Get Bigger Budgets: Make bosses care about landing page optimization – 5 tactics

How to Increase Landing Page Optimization Budgets

Landing page optimization testing can fly under your bosses’ radar. Even though tests have a direct impact on revenue, your bosses are focused elsewhere. They don’t realize you increased ROI.

So make them realize.

Optimization Testing Ain't on the Radar
Boss Radar: Optimization Testing Is Not On It

A handful of good tests can smack ’em in the face and say “hey, I deserve a bigger budget!” You just have to show them why you deserve it.

Here are five tactics to do it:

#1. Market to your boss – talk benefits

Pretend you have a new audience. You are no longer marketing to customers. You are marketing to your boss. How would you sell your boss on optimization testing?

You need to focus on the benefits he cares about.

Is your boss an executive? — Then describe how testing increases revenue, cuts costs, and lifts ROI. You need to prove that you can turn a pile of money into a bigger pile of money.

Is your boss a director or manager? — Then understand the mid-level metrics he cares about. Is his job to cut cost-per-lead? Or increase repeat sales? Find the most important metrics and focus on them in your proposal.

#2. Avoid technical stuff

Landing page optimization testing is fun and exciting, but only people like us care about it. Hard to believe, I know.

You have to assume your boss does not care. He doesn’t care about eye path. He doesn’t care about form fields. He doesn’t care about conversion rates. He cares about his responsibilities, not yours.

If your boss wants the details, he’ll ask for them. Until then, focus on how optimization testing will make his life easier, and stay away from the details on software and testing.

#3. Know the answers

You, on the other hand, need to be intimately familiar with the details. You need to be prepared to answer questions about:

  • The testing process
  • Optimization principles
  • Resources you need
  • Why you need them
  • What you will accomplish

Your bosses won’t ask for every detail, but you need to be prepared in case they do. Also, doing your homework can help clarify your goals and uncover the exact benefits of testing. Write the benefits on a big sign. If any naysayers come to your desk, hold the sign in their faces. Closer.

Areas to consider:

Knowledge – do you need more expertise to push your tests to the next level? What will it cost to hire someone like the optimization masters at ConversionVoodoo to do it for you? And what will the return be? (By the way: ConversionVoodoo guarantees results)

Tools – do you need better testing software?
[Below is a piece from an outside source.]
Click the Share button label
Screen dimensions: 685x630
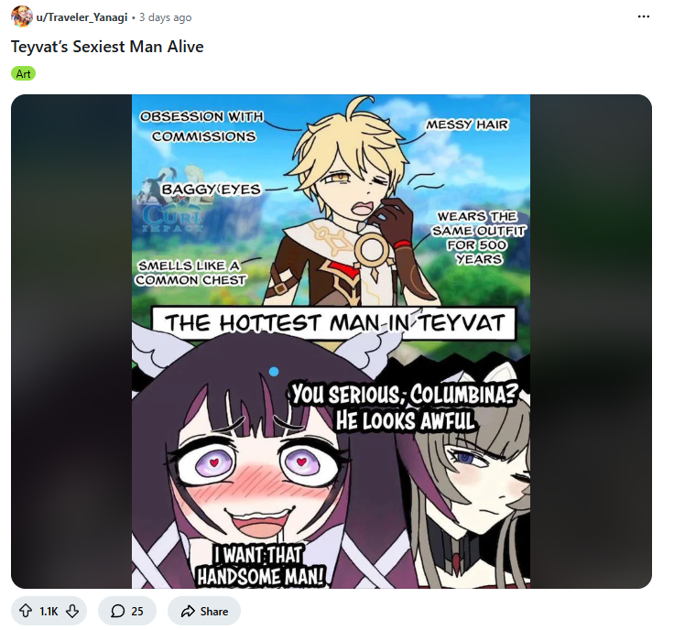click(x=214, y=611)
Resources – How much more do you need in your budget? How many additional work hours will you allocate to optimization testing and analysis? Where will this come from?

#4. Find supporters

Chances are that you’re not the only person who cares about optimization testing in your organization. You have a few supporters in the company, and you should recruit them to pitch your proposal.

Look for supporters in other departments. IT is a great place to start. In your proposal, have the IT people describe how analyzing test results will teach them about customers and improve their results. This will help you show additional benefits from another perspective. Put those benefits on the sign.
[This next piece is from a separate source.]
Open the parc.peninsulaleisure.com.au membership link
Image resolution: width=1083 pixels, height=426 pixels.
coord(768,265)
#5. Make rough projections

As soon as you say what you need, your bosses will dust off the mental abacus. Save them the trouble.

optimization testing abacus
Optimization Testing Abacus

Gather your test results from the last three to six months. Translate them into the metrics your bosses care about. Ask yourself:

  • What are other opportunities for increasing these metrics on yourwebsite?
  • Looking at past performance, how would similar results affect the bosses’ metrics?
  • How will a larger budget help achieve these results?
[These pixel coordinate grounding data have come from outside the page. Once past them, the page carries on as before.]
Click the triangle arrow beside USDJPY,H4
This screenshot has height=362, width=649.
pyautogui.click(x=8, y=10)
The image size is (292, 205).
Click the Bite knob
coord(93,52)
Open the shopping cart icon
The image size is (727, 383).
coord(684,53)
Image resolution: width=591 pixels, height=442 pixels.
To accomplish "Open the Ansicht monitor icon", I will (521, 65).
Give your boss a range for potential results, and be conservative. Overhyping your potential can backfire. Big time.

Warning: Manage expectations

You must not overhype your expected results or timeline. Results from landing page optimization will be strong, but exactly how strong and when they’ll arrive is difficult to predict.

Avoid making guarantees. Instead, talk in hypotheticals. Tell your bosses what a 3%, 5%, and 10% increase in conversions on a certain page will translate into. Make sure you speak in terms of their most important metrics.